- WHAT IS EXPECTED -
All entries should be copied exactly, none left out.

+++ PROVIDED RECORDS

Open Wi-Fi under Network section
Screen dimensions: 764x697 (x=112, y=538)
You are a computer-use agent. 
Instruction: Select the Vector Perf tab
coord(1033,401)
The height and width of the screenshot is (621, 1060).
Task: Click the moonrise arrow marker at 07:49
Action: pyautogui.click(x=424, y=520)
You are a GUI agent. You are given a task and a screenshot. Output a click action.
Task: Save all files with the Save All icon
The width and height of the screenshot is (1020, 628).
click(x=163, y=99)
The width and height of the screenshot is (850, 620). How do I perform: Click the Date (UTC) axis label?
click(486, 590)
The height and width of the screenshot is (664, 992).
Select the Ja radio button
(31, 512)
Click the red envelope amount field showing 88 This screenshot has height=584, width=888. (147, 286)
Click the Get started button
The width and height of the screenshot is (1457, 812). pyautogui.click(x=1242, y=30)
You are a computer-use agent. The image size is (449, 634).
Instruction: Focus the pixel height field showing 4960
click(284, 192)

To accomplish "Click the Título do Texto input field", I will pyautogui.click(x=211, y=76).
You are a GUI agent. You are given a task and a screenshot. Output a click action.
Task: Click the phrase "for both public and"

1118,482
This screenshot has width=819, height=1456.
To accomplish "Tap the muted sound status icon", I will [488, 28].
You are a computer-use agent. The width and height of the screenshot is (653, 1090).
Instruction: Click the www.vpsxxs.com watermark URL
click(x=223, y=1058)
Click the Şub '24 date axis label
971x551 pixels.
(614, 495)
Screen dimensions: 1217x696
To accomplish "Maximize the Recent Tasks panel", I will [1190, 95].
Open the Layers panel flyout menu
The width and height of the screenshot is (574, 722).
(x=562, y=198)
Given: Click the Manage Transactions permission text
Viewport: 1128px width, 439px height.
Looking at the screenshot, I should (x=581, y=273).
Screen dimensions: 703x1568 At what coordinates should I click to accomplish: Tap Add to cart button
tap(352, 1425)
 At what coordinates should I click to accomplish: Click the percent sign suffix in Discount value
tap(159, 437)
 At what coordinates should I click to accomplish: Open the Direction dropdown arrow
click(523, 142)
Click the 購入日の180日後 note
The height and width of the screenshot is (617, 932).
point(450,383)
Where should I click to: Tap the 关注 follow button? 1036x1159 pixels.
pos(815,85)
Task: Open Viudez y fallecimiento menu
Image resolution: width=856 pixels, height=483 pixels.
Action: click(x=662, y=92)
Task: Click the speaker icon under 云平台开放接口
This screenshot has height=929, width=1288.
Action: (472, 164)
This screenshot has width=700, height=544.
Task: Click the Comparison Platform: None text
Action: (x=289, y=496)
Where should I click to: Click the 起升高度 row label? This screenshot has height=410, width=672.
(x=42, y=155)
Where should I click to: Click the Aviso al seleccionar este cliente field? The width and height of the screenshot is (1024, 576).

++++++

- SOLUTION TO THE PROBLEM -
Open Wi-Fi under Network section
Screen dimensions: 764x697 (x=112, y=538)
You are a computer-use agent. 
Instruction: Select the Vector Perf tab
coord(1033,401)
The height and width of the screenshot is (621, 1060).
Task: Click the moonrise arrow marker at 07:49
Action: pyautogui.click(x=424, y=520)
You are a GUI agent. You are given a task and a screenshot. Output a click action.
Task: Save all files with the Save All icon
The width and height of the screenshot is (1020, 628).
click(x=163, y=99)
The width and height of the screenshot is (850, 620). How do I perform: Click the Date (UTC) axis label?
click(486, 590)
The height and width of the screenshot is (664, 992).
Select the Ja radio button
(31, 512)
Click the red envelope amount field showing 88 This screenshot has height=584, width=888. (147, 286)
Click the Get started button
The width and height of the screenshot is (1457, 812). pyautogui.click(x=1242, y=30)
You are a computer-use agent. The image size is (449, 634).
Instruction: Focus the pixel height field showing 4960
click(284, 192)

To accomplish "Click the Título do Texto input field", I will pyautogui.click(x=211, y=76).
You are a GUI agent. You are given a task and a screenshot. Output a click action.
Task: Click the phrase "for both public and"

1118,482
This screenshot has width=819, height=1456.
To accomplish "Tap the muted sound status icon", I will [488, 28].
You are a computer-use agent. The width and height of the screenshot is (653, 1090).
Instruction: Click the www.vpsxxs.com watermark URL
click(x=223, y=1058)
Click the Şub '24 date axis label
971x551 pixels.
(614, 495)
Screen dimensions: 1217x696
To accomplish "Maximize the Recent Tasks panel", I will [1190, 95].
Open the Layers panel flyout menu
The width and height of the screenshot is (574, 722).
(x=562, y=198)
Given: Click the Manage Transactions permission text
Viewport: 1128px width, 439px height.
Looking at the screenshot, I should (x=581, y=273).
Screen dimensions: 703x1568 At what coordinates should I click to accomplish: Tap Add to cart button
tap(352, 1425)
 At what coordinates should I click to accomplish: Click the percent sign suffix in Discount value
tap(159, 437)
 At what coordinates should I click to accomplish: Open the Direction dropdown arrow
click(523, 142)
Click the 購入日の180日後 note
The height and width of the screenshot is (617, 932).
point(450,383)
Where should I click to: Tap the 关注 follow button? 1036x1159 pixels.
pos(815,85)
Task: Open Viudez y fallecimiento menu
Image resolution: width=856 pixels, height=483 pixels.
Action: click(x=662, y=92)
Task: Click the speaker icon under 云平台开放接口
This screenshot has height=929, width=1288.
Action: (472, 164)
This screenshot has width=700, height=544.
Task: Click the Comparison Platform: None text
Action: (x=289, y=496)
Where should I click to: Click the 起升高度 row label? This screenshot has height=410, width=672.
(x=42, y=155)
Where should I click to: Click the Aviso al seleccionar este cliente field? The width and height of the screenshot is (1024, 576).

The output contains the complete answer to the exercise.